EXCERPT PROVIDED
HTTP 1.1 header incompatibility

Section 4.2 "Message Headers" in RFC 1945 (HTTP 1.0) reads:

   "HTTP header fields, which include General-Header (Section 4.3),
   Request-Header (Section 5.2), Response-Header (Section 6.2), and
   Entity-Header (Section 7.1) fields, follow the same generic format
   as that given in Section 3.1 of RFC 822 [7].  Each header field
   consists of a name followed immediately by a colon (":"), a single
   space (SP) character, and the field value."

The same section in the current HTTP 1.1 spec reads:

   "HTTP header fields, which include general-header (section 4.5),
   request-header (section 5.3), response-header (section 6.2), and
   entity-header (section 7.1) fields, follow the same generic format
   as that given in Section 3.1 of RFC 822 [9].  Each header field
   consists of a name followed by a colon (":") and the field value.
   Field names are case-insensitive.  The field value MAY be preceded
   by any amount of LWS, though a single SP is preferred."

DATA SECTION
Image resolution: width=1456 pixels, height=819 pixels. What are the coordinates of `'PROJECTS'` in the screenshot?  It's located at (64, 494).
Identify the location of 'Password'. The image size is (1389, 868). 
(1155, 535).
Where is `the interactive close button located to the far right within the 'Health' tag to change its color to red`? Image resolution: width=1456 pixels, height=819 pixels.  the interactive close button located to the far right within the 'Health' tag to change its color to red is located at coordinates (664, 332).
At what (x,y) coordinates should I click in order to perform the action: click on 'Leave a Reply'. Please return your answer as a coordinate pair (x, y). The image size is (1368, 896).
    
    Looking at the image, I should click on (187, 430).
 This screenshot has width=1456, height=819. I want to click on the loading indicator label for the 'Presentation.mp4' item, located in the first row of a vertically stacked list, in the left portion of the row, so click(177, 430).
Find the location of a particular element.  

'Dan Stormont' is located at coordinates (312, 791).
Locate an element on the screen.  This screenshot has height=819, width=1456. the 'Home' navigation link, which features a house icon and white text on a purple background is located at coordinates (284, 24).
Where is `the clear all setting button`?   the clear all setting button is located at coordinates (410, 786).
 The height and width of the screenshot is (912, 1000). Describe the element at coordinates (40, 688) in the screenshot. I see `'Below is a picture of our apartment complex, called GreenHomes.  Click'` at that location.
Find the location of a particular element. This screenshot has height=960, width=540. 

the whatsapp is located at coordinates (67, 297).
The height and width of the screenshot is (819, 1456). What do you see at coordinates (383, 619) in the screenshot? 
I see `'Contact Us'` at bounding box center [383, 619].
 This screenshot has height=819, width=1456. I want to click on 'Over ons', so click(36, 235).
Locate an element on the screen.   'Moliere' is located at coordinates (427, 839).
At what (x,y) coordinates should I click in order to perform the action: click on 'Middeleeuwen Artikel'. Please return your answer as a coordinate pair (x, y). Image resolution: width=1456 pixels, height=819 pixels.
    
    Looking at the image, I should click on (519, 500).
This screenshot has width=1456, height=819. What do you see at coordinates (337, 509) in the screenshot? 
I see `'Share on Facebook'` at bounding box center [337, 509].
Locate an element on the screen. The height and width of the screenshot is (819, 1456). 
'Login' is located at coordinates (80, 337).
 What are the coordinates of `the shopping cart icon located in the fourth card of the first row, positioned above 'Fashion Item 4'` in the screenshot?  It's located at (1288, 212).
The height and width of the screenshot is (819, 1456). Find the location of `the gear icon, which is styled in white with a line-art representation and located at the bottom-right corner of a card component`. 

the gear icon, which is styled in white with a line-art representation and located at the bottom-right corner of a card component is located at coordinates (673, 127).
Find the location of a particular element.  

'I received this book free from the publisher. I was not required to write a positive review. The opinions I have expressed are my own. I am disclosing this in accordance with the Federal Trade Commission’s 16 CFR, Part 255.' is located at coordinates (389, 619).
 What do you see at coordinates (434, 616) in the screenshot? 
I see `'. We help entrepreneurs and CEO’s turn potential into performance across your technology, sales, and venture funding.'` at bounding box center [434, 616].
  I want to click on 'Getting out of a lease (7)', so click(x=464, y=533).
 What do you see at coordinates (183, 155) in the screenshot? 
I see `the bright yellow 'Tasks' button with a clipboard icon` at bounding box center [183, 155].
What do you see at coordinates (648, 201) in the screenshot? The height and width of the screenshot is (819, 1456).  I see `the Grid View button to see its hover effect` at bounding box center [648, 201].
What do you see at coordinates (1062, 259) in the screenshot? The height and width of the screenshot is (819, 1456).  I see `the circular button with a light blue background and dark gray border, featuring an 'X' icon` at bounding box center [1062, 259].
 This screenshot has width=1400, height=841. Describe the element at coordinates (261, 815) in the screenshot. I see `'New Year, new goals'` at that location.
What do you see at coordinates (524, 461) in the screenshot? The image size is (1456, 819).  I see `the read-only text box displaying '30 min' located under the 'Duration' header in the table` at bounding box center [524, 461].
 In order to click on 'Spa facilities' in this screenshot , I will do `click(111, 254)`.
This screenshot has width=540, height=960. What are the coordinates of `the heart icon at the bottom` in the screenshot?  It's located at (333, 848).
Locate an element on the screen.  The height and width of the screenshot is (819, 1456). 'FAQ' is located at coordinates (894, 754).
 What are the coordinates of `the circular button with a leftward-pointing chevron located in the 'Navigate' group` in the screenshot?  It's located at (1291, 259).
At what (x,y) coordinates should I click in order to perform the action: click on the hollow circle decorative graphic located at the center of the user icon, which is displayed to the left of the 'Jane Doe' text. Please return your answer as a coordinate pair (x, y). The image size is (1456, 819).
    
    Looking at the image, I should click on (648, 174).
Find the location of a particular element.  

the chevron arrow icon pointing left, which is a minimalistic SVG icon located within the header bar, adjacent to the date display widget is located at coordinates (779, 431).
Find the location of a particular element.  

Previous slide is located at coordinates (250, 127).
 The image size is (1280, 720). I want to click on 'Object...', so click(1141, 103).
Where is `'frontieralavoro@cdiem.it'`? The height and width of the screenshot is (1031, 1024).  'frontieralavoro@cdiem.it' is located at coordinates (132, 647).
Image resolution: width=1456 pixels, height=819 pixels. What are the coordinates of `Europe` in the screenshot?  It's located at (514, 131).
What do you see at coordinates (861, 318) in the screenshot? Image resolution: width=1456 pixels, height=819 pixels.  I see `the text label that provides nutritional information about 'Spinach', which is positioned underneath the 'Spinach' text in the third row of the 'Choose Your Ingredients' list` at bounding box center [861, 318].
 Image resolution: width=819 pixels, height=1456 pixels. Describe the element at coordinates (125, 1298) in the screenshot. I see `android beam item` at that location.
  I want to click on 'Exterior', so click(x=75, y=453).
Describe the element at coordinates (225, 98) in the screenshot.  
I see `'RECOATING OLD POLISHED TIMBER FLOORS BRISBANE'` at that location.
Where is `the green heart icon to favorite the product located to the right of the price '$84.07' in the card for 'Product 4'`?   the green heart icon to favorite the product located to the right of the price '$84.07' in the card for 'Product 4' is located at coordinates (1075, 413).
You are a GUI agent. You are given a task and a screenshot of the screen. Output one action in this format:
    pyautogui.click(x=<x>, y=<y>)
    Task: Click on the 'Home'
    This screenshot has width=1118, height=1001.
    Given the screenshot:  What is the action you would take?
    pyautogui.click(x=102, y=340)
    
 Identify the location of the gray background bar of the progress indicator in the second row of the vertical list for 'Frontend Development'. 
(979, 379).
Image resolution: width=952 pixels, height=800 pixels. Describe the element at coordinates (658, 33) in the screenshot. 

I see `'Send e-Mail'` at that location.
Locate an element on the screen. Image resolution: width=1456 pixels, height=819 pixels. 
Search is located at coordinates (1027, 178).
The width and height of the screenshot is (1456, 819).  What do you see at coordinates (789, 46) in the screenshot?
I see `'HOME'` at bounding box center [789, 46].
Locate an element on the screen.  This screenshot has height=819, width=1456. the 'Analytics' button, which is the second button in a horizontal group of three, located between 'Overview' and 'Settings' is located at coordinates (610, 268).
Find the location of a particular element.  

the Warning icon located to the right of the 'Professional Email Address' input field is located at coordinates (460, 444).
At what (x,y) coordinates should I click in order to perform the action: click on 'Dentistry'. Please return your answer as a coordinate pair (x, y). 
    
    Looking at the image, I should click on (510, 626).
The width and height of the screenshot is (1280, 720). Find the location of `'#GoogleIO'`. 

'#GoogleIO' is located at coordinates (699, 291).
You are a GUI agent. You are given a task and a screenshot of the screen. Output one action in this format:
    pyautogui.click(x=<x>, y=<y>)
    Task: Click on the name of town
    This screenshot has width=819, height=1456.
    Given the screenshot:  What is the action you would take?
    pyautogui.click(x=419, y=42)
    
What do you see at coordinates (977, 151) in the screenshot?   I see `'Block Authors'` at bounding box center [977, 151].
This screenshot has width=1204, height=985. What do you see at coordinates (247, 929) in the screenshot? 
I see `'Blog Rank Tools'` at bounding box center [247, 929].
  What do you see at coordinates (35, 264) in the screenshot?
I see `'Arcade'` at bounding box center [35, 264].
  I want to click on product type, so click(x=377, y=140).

INSTRUCTIONS
(1) List the four header field types named in the HTTP 1.1 passage of the note on HTTP 1.1 header incompatibility, each with the section number given for it.
(2) Write a continuation of the note on HTTP 1.1 header incompatibility, beginning after its final quoted sentence.
None of the records are needed here.

EXERCISE RESULTS
(1)
general-header (section 4.5)
request-header (section 5.3)
response-header (section 6.2)
entity-header (section 7.1)

(2)
In the process of liberalizing the syntax to allow LWS where SP was
previously required, we have made the whitespace optional altogether.  I
don't believe this was intentional, as such a basic syntactic change
would require incrementing the HTTP-Version major level (due to the
incompatibility with HTTP 1.0).  I suggest rewording the middle sentence
to say something like the following, and leaving the last sentence
intact:

   "Each header field consists of a name followed by a colon (":"),
   linear whitespace (LWS), and the field value."

I know this sounds like a nit, but I have a customer citing this
reference as allowing something like "If-Modified-Since:Sat, 29 Oct 1994
19:43:31 GMT", and I'd rather thank him for helping us clean it up than
tell him the HTTP 1.1 spec is in error.

Ross Patterson
VM Software Division
Sterling Software, Inc.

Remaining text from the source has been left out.